:: What is expected ::
Since only part of the material is needed, please repeat exactly the line that includes "August 2020 (19, 1175)" and every line after it, up to the last.

:: Data provided ::
***
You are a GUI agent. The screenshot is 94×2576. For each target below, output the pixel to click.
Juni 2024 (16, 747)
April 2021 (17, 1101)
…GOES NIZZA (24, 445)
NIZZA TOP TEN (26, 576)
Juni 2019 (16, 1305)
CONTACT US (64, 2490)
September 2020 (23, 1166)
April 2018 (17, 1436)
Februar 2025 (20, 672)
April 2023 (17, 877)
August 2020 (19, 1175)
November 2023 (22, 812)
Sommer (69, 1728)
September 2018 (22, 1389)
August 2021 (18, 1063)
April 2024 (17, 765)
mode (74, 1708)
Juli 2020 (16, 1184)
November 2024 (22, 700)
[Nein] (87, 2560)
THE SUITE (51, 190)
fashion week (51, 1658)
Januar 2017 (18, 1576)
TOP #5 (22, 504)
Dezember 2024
***
:: Your solution ::
August 2020 (19, 1175)
November 2023 (22, 812)
Sommer (69, 1728)
September 2018 (22, 1389)
August 2021 (18, 1063)
April 2024 (17, 765)
mode (74, 1708)
Juli 2020 (16, 1184)
November 2024 (22, 700)
[Nein] (87, 2560)
THE SUITE (51, 190)
fashion week (51, 1658)
Januar 2017 (18, 1576)
TOP #5 (22, 504)
Dezember 2024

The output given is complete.